In what areas have you struggled in 2011?
As I mentioned in a previous reverb post, I've struggled with finding my place, with feeling like I'm on the right path. I've struggled to redefine happiness and success for myself. I've struggled in academia.
One of my absolute favorite quotes, one of those words of my heart is "To thine ownself be true" from Shakespeare's Hamlet. I studied Shakespeare at various stages in my life and I know this quote is often misrepresented or taken out of context. I mention it here because I feel like it represents a search to understand who that self is that we should be true to. It's challenging to be loyal to our best interests when we are not sure what they are. This has been part of my struggle, too. I would have said that I know myself pretty well. I'm well aware of my flaws, of the ways I can be too serious, too single-minded. But this year, I've struggled to remember who I am, to remember why I chose this career path, to remember what feeds me creatively.
This year has been a conflicted one. I've felt the highest highs and some terrible lows. I've been miserable and eleated and sometimes I just felt numb.
This quote is a reminder to pay attention, to take care of, to tend to ourselves in order to understand where we spend our time, what we carry and how often we really acknowledge our own happiness or misery. Part of what I want to do this year of tending is to become more aware of my own energy, to do more of what makes me happy.

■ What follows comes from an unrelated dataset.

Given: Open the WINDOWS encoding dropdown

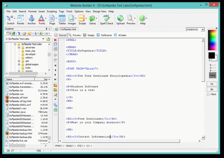Looking at the screenshot, I should (202, 29).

One thing I discovered at the end of this semester while writing an assignment sheet for my students' last project is that they respond best when I'm being myself. When I write jokes into the assignment or explain things exactly as I would to my friends. When I am relaxed and open, they get it. When I'm uptight and stiff and trying to be something I'm not, it falls flat. One of my best lessons was on vampire mythology and how it transformed over time, as a way to illustrate pop culture's influence. I felt energized and excited and the students remembered the lecture weeks later.

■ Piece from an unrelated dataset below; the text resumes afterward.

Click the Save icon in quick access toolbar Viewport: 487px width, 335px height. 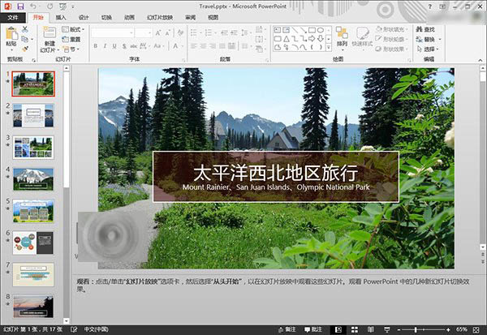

I think struggle is part of the process; it's how we learn and grow and evolve but sometimes it feels so damn hard to just be. I wish I could take life as it comes, relax more, and have more faith that things will work out exactly the way they're meant to. That's the big struggle for me, trusting myself, and my instincts and listening to what they say. I screw up the most when I talk myself out of one thing and into something else or when I don't listen to my own heart.